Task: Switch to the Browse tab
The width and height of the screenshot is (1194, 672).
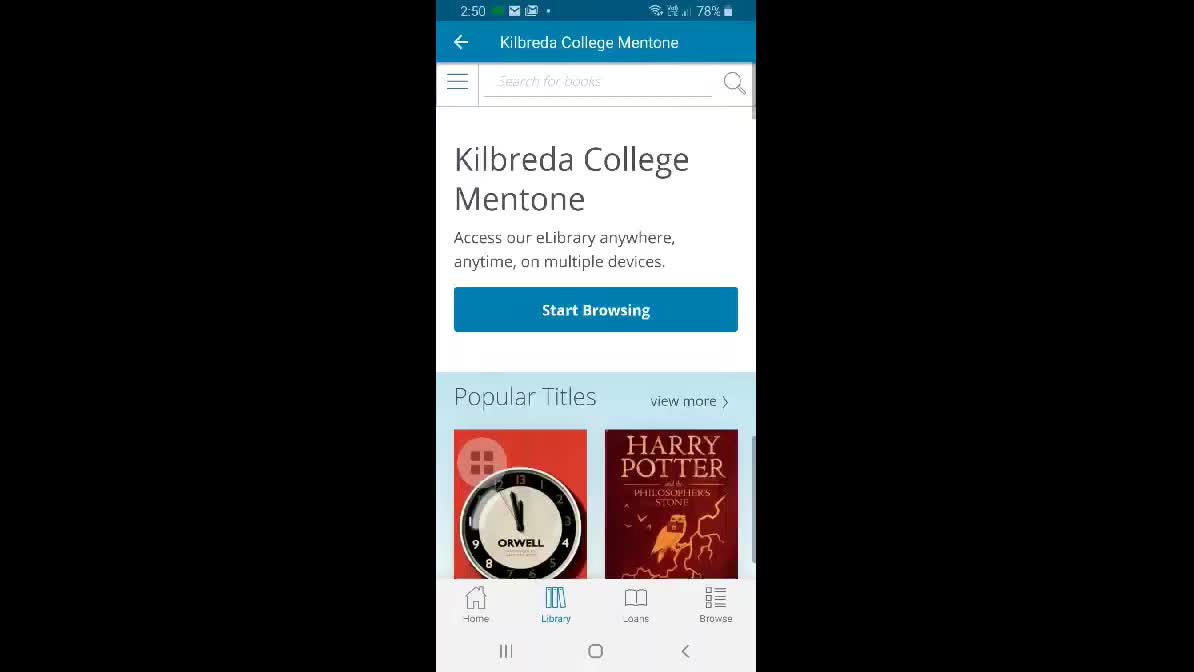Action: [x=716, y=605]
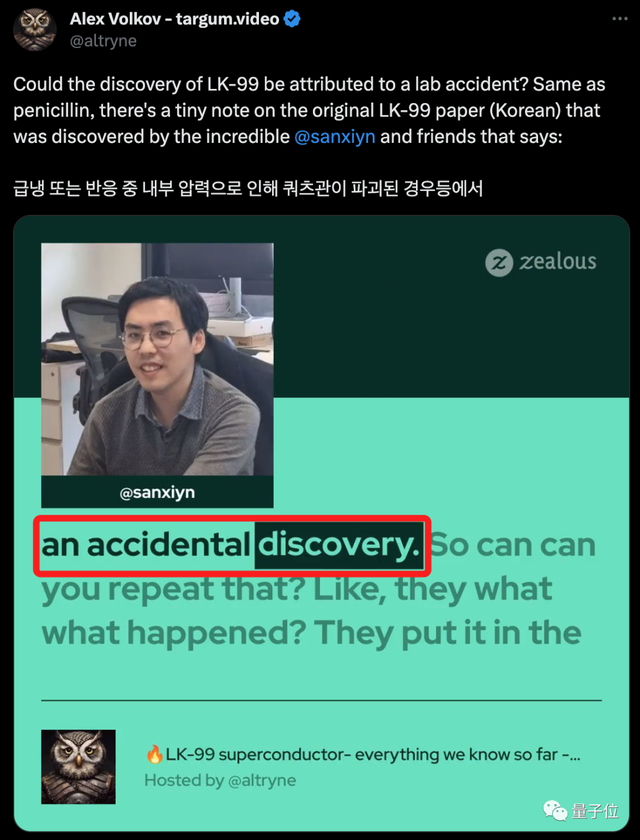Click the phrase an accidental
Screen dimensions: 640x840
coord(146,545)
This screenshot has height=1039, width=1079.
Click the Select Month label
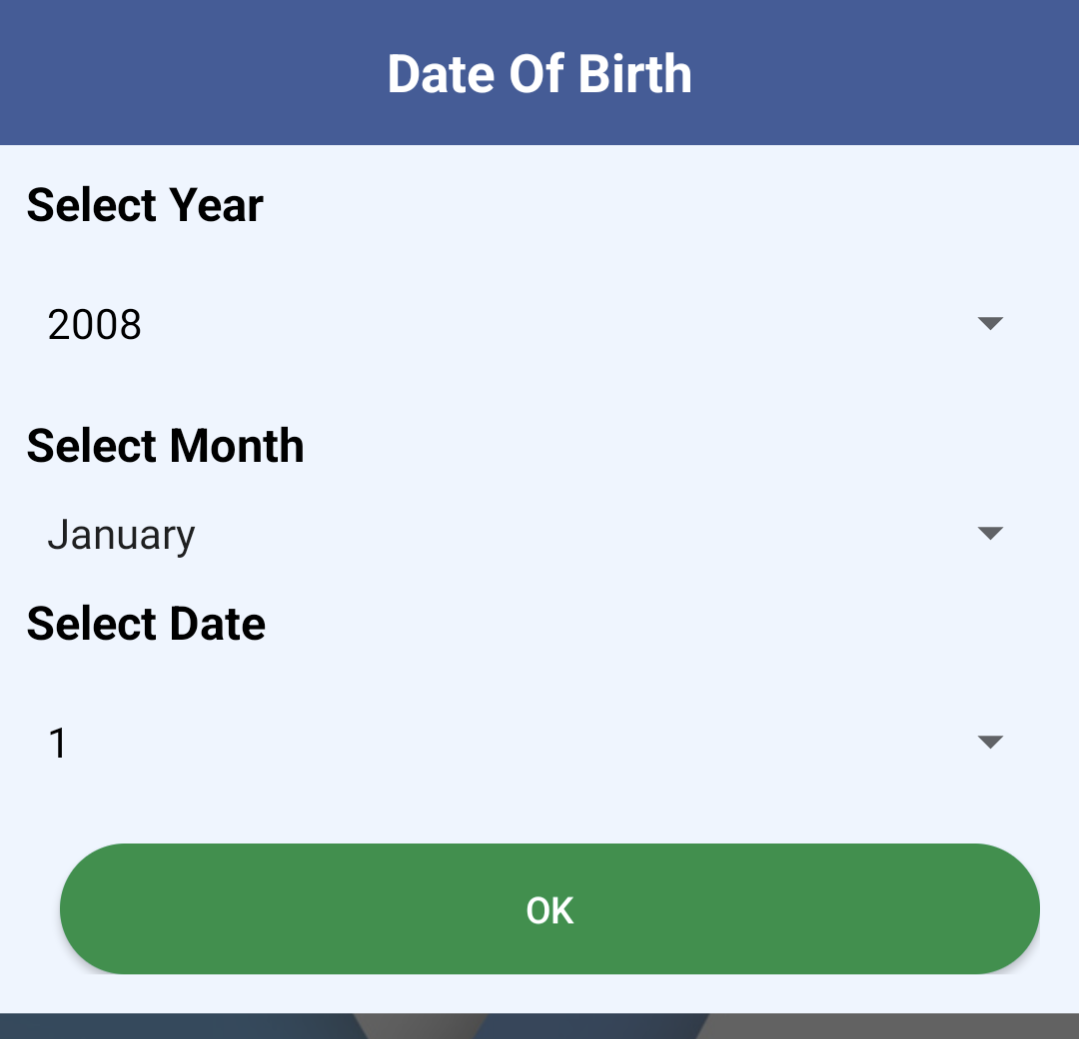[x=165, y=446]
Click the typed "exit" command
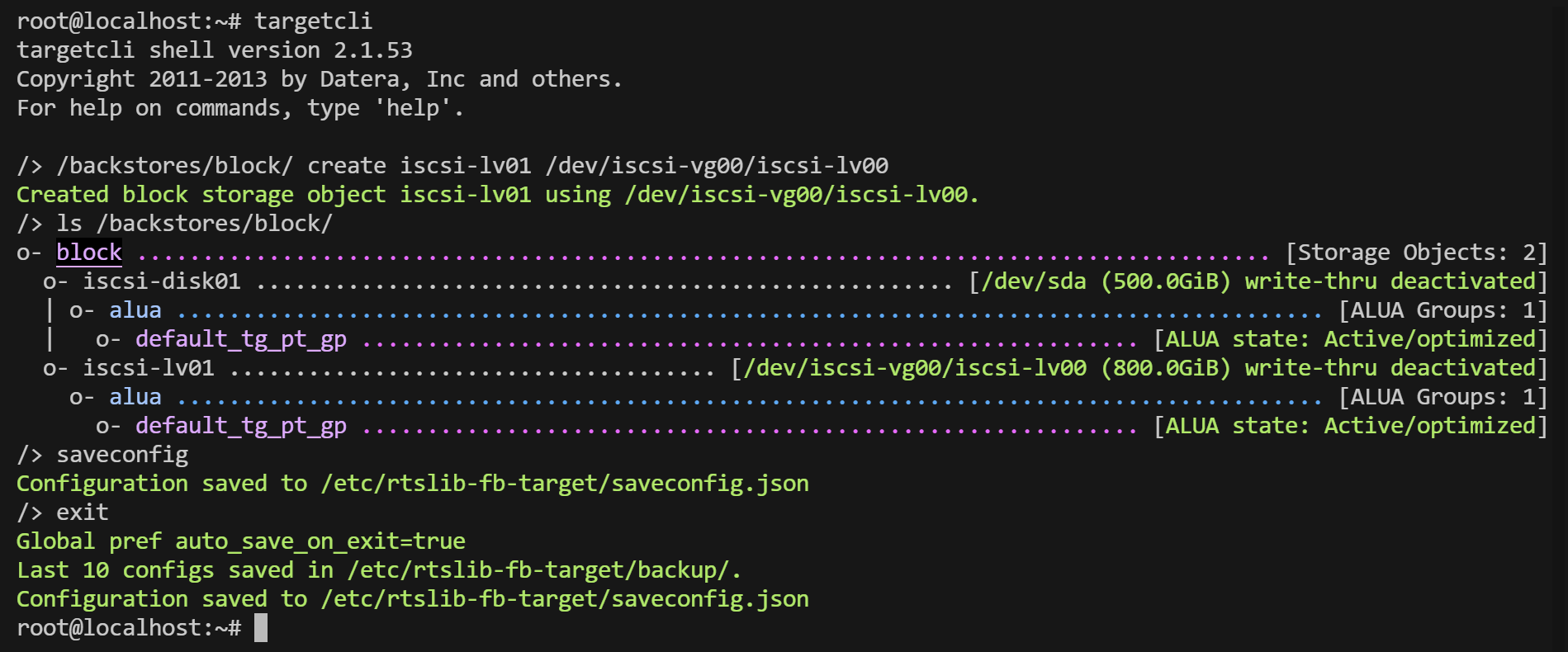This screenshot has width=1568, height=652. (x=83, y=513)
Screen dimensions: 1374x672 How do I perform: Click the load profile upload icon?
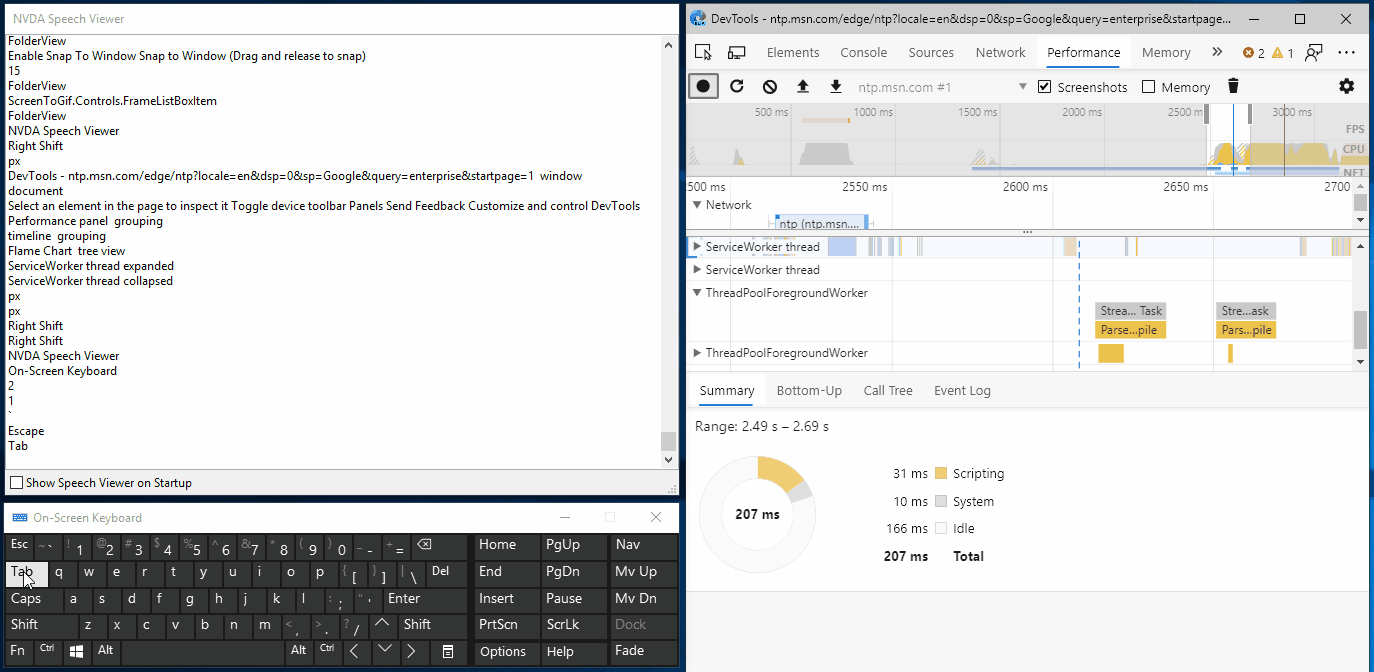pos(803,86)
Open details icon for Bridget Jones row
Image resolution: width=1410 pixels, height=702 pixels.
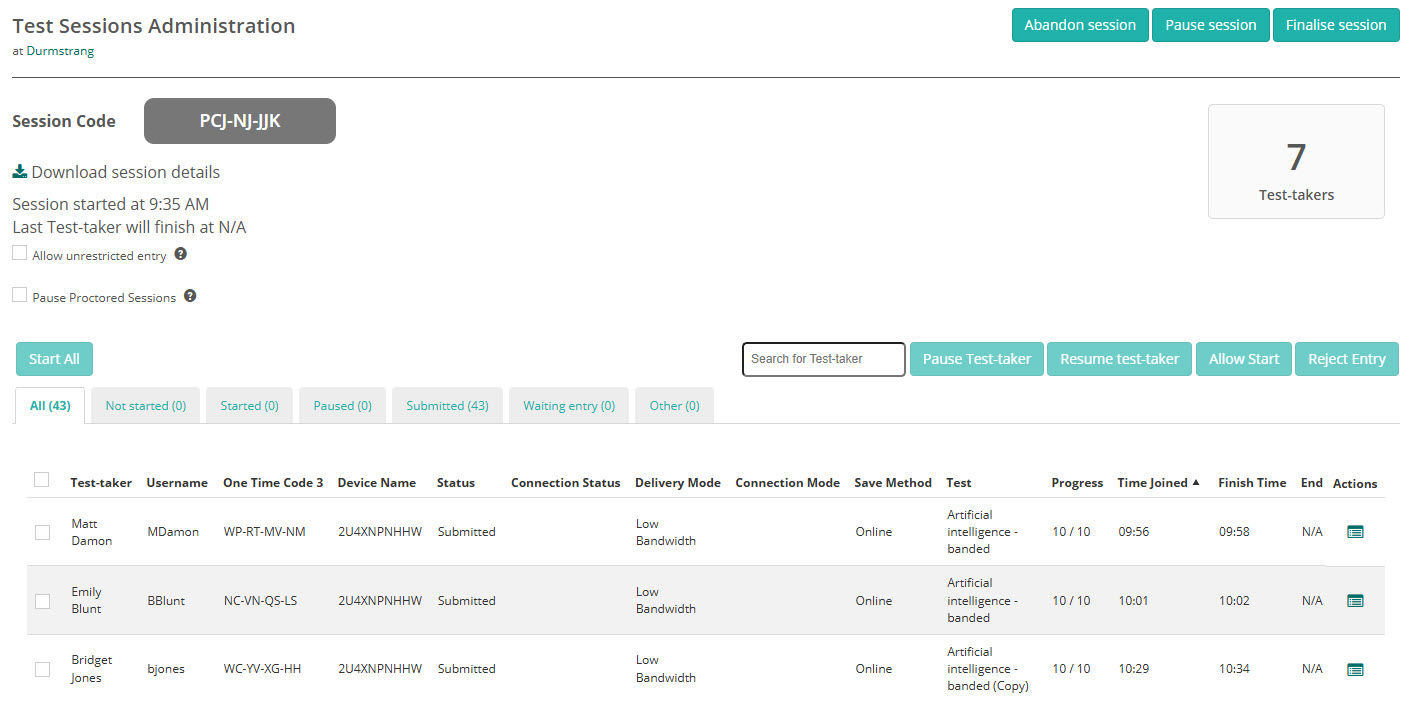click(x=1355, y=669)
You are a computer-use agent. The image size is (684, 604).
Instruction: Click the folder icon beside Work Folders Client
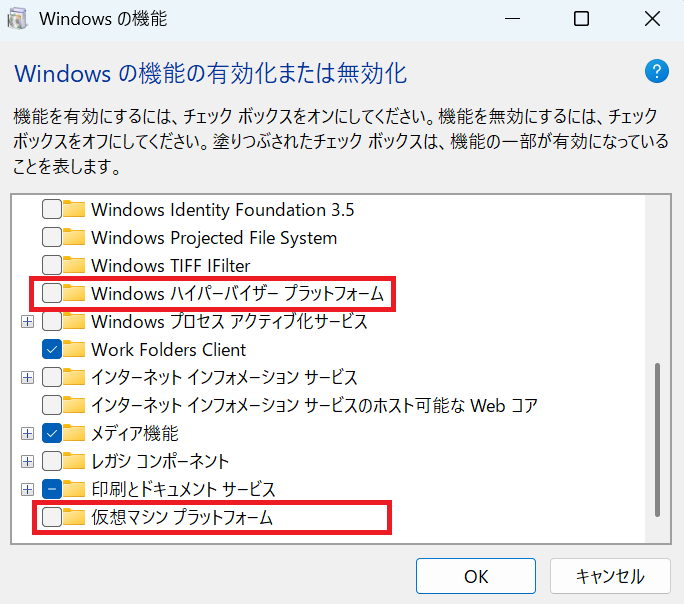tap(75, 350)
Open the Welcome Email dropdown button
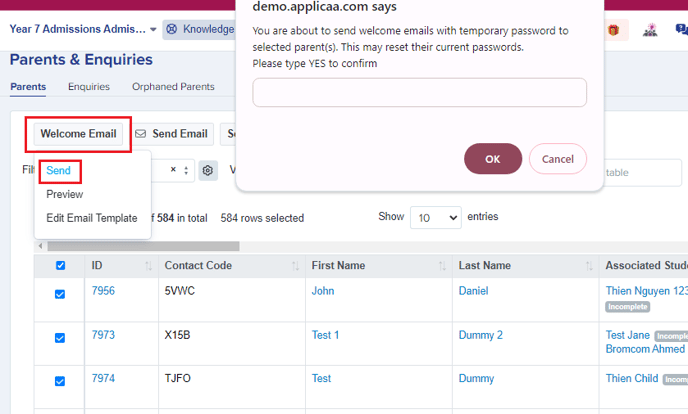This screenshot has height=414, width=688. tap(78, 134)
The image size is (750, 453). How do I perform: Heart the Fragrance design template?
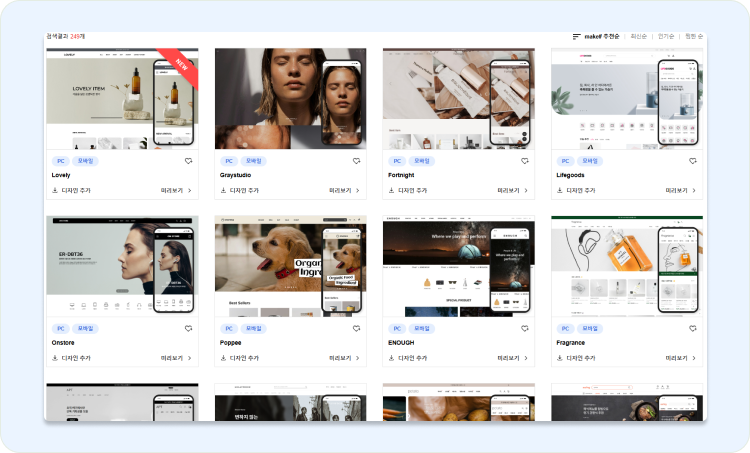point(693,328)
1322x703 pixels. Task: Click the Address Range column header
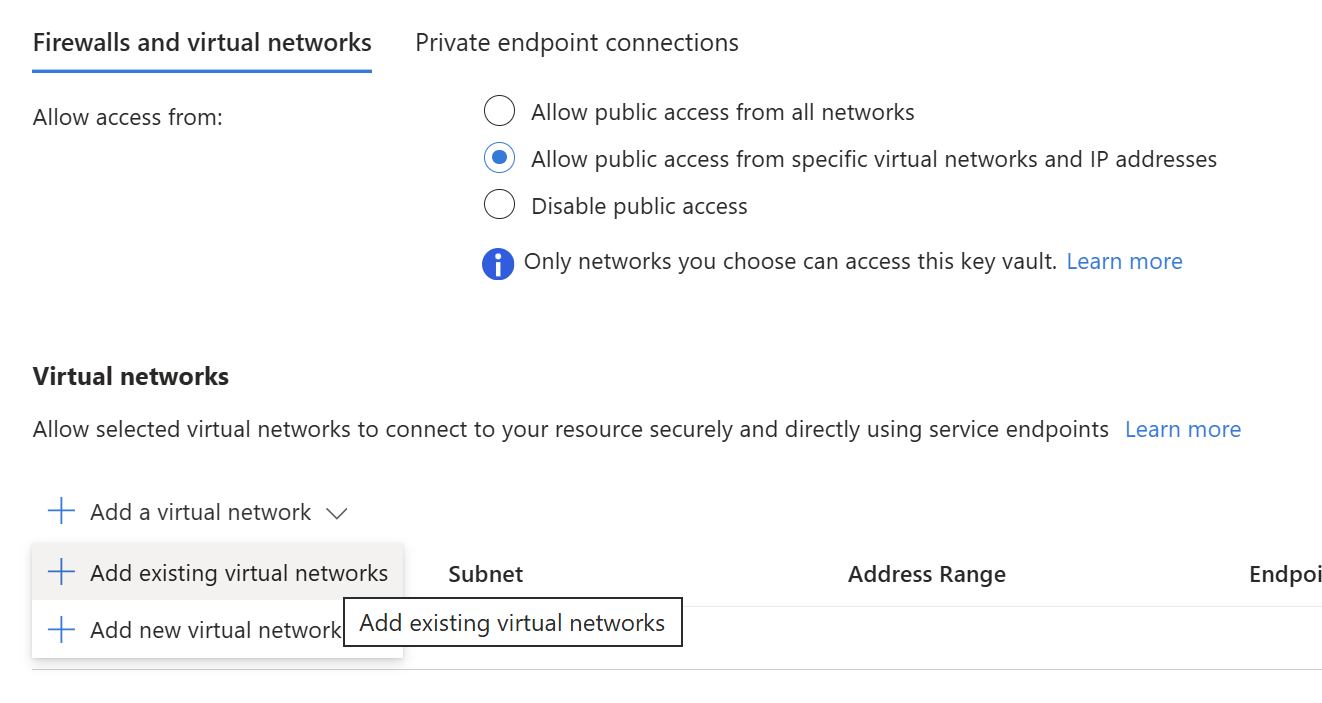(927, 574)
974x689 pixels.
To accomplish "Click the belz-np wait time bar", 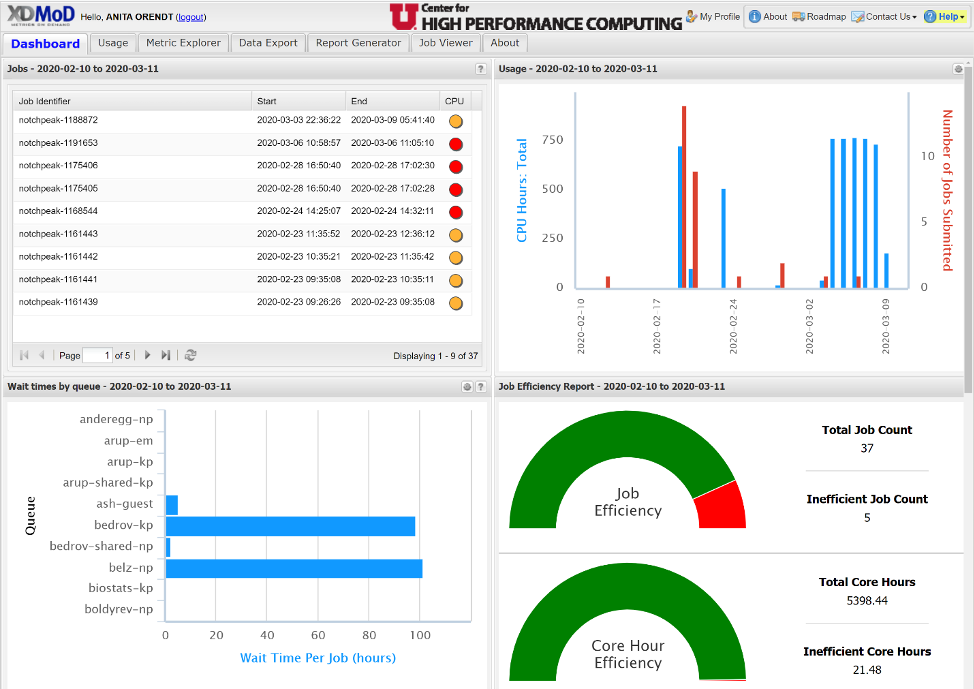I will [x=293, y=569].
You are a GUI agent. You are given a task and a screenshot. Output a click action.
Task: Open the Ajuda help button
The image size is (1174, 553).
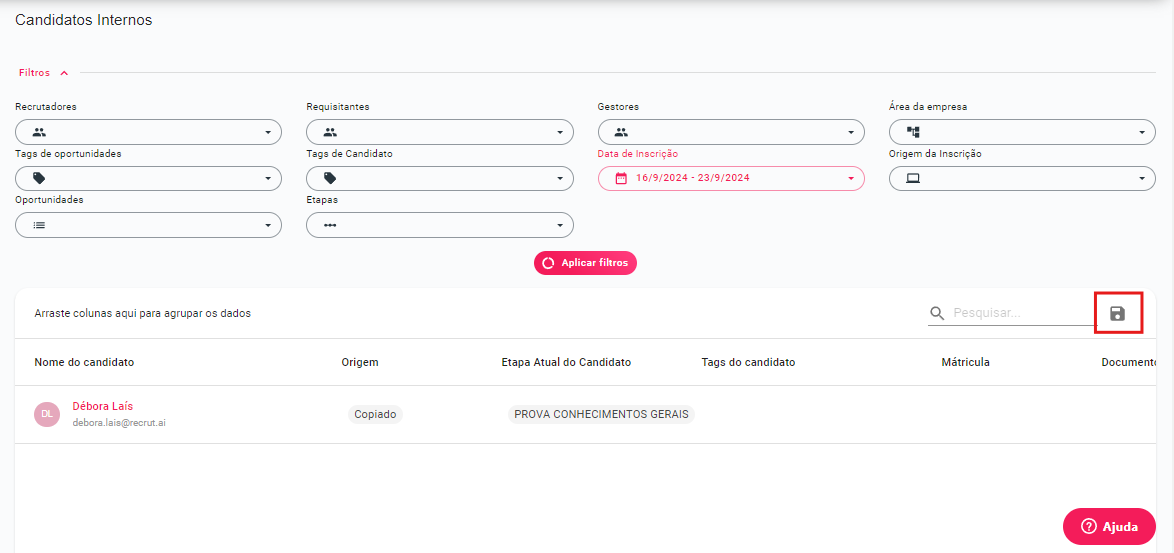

○ ○ ○ ○

● ACTIVITY: Make a list of all lines in the data that contain "agent".

● EXERCISE ANSWER:
You are a computer-use agent. The image size is (684, 604).
You are a GUI agent. You are given a task and a screenshot. Output a click action.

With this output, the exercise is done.